[Start of section]

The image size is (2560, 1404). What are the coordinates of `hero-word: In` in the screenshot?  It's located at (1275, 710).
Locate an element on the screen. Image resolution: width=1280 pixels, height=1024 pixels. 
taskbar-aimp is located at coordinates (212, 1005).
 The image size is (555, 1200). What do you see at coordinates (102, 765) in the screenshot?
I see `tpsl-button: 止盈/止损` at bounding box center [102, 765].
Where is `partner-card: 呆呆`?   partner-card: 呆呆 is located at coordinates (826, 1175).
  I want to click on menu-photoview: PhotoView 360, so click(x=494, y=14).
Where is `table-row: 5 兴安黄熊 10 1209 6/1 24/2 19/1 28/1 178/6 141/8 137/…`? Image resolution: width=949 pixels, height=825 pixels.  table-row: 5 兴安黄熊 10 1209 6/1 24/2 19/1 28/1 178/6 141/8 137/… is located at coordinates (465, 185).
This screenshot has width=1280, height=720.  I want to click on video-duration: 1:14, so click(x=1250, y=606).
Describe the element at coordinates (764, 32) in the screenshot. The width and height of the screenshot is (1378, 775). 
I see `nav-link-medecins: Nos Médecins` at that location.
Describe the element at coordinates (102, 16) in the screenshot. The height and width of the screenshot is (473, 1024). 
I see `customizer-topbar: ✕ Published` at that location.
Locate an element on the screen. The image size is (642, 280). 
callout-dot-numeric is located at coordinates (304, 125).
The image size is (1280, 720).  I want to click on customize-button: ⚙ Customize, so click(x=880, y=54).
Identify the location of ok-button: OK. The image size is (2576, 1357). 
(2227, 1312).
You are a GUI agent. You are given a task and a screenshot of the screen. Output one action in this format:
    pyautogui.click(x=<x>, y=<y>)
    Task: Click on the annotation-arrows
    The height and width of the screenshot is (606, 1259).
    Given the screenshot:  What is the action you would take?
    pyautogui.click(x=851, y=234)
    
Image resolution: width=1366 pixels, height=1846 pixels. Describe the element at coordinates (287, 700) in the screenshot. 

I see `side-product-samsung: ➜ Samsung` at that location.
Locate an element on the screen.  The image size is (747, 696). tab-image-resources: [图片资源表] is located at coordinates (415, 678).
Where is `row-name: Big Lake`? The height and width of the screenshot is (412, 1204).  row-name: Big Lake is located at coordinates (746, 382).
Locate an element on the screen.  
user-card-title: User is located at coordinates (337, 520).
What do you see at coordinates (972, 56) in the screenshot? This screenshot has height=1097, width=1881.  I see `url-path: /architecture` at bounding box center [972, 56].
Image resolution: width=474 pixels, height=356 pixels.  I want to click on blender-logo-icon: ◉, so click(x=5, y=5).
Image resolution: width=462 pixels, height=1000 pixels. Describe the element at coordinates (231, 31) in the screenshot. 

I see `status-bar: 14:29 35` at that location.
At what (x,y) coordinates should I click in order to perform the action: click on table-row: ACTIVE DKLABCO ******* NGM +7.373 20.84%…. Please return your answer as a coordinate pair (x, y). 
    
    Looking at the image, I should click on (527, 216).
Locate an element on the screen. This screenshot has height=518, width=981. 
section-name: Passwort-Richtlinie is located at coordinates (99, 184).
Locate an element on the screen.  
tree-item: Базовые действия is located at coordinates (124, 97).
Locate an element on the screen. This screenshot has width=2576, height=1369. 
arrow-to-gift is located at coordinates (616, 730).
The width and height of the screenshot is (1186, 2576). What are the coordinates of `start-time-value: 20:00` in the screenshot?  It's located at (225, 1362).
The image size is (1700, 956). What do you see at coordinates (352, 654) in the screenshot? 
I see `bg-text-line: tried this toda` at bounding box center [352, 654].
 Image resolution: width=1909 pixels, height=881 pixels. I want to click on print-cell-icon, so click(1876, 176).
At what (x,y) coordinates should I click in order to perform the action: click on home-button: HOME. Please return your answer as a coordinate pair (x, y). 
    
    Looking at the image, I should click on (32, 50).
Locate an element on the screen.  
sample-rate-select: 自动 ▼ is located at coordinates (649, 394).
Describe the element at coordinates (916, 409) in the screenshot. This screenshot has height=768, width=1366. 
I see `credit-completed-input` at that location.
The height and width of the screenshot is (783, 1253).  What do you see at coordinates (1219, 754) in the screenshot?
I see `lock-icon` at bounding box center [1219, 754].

[End of section]

_Your assignment_
Reproduce all of the data above line for line, with no changes.

_Solution_
The image size is (2560, 1404). What are the coordinates of `hero-word: In` in the screenshot?  It's located at (1275, 710).
Locate an element on the screen. Image resolution: width=1280 pixels, height=1024 pixels. 
taskbar-aimp is located at coordinates (212, 1005).
 The image size is (555, 1200). What do you see at coordinates (102, 765) in the screenshot?
I see `tpsl-button: 止盈/止损` at bounding box center [102, 765].
Where is `partner-card: 呆呆`?   partner-card: 呆呆 is located at coordinates (826, 1175).
  I want to click on menu-photoview: PhotoView 360, so click(x=494, y=14).
Where is `table-row: 5 兴安黄熊 10 1209 6/1 24/2 19/1 28/1 178/6 141/8 137/…`? Image resolution: width=949 pixels, height=825 pixels.  table-row: 5 兴安黄熊 10 1209 6/1 24/2 19/1 28/1 178/6 141/8 137/… is located at coordinates (465, 185).
This screenshot has width=1280, height=720.  I want to click on video-duration: 1:14, so click(x=1250, y=606).
Describe the element at coordinates (764, 32) in the screenshot. The width and height of the screenshot is (1378, 775). 
I see `nav-link-medecins: Nos Médecins` at that location.
Describe the element at coordinates (102, 16) in the screenshot. The height and width of the screenshot is (473, 1024). 
I see `customizer-topbar: ✕ Published` at that location.
Locate an element on the screen. The image size is (642, 280). 
callout-dot-numeric is located at coordinates (304, 125).
The image size is (1280, 720).  I want to click on customize-button: ⚙ Customize, so click(x=880, y=54).
Identify the location of ok-button: OK. The image size is (2576, 1357). 
(2227, 1312).
You are a GUI agent. You are given a task and a screenshot of the screen. Output one action in this format:
    pyautogui.click(x=<x>, y=<y>)
    Task: Click on the annotation-arrows
    The height and width of the screenshot is (606, 1259).
    Given the screenshot:  What is the action you would take?
    pyautogui.click(x=851, y=234)
    
Image resolution: width=1366 pixels, height=1846 pixels. Describe the element at coordinates (287, 700) in the screenshot. 

I see `side-product-samsung: ➜ Samsung` at that location.
Locate an element on the screen.  The image size is (747, 696). tab-image-resources: [图片资源表] is located at coordinates (415, 678).
Where is `row-name: Big Lake`? The height and width of the screenshot is (412, 1204).  row-name: Big Lake is located at coordinates (746, 382).
Locate an element on the screen.  
user-card-title: User is located at coordinates (337, 520).
What do you see at coordinates (972, 56) in the screenshot? This screenshot has height=1097, width=1881.  I see `url-path: /architecture` at bounding box center [972, 56].
Image resolution: width=474 pixels, height=356 pixels.  I want to click on blender-logo-icon: ◉, so click(x=5, y=5).
Image resolution: width=462 pixels, height=1000 pixels. Describe the element at coordinates (231, 31) in the screenshot. 

I see `status-bar: 14:29 35` at that location.
At what (x,y) coordinates should I click in order to perform the action: click on table-row: ACTIVE DKLABCO ******* NGM +7.373 20.84%…. Please return your answer as a coordinate pair (x, y). 
    
    Looking at the image, I should click on (527, 216).
Locate an element on the screen. This screenshot has height=518, width=981. 
section-name: Passwort-Richtlinie is located at coordinates (99, 184).
Locate an element on the screen.  
tree-item: Базовые действия is located at coordinates (124, 97).
Locate an element on the screen. This screenshot has width=2576, height=1369. 
arrow-to-gift is located at coordinates (616, 730).
The width and height of the screenshot is (1186, 2576). What are the coordinates of `start-time-value: 20:00` in the screenshot?  It's located at (225, 1362).
The image size is (1700, 956). What do you see at coordinates (352, 654) in the screenshot? 
I see `bg-text-line: tried this toda` at bounding box center [352, 654].
 Image resolution: width=1909 pixels, height=881 pixels. I want to click on print-cell-icon, so click(1876, 176).
At what (x,y) coordinates should I click in order to perform the action: click on home-button: HOME. Please return your answer as a coordinate pair (x, y). 
    
    Looking at the image, I should click on (32, 50).
Locate an element on the screen.  
sample-rate-select: 自动 ▼ is located at coordinates (649, 394).
Describe the element at coordinates (916, 409) in the screenshot. This screenshot has height=768, width=1366. 
I see `credit-completed-input` at that location.
The height and width of the screenshot is (783, 1253).  What do you see at coordinates (1219, 754) in the screenshot?
I see `lock-icon` at bounding box center [1219, 754].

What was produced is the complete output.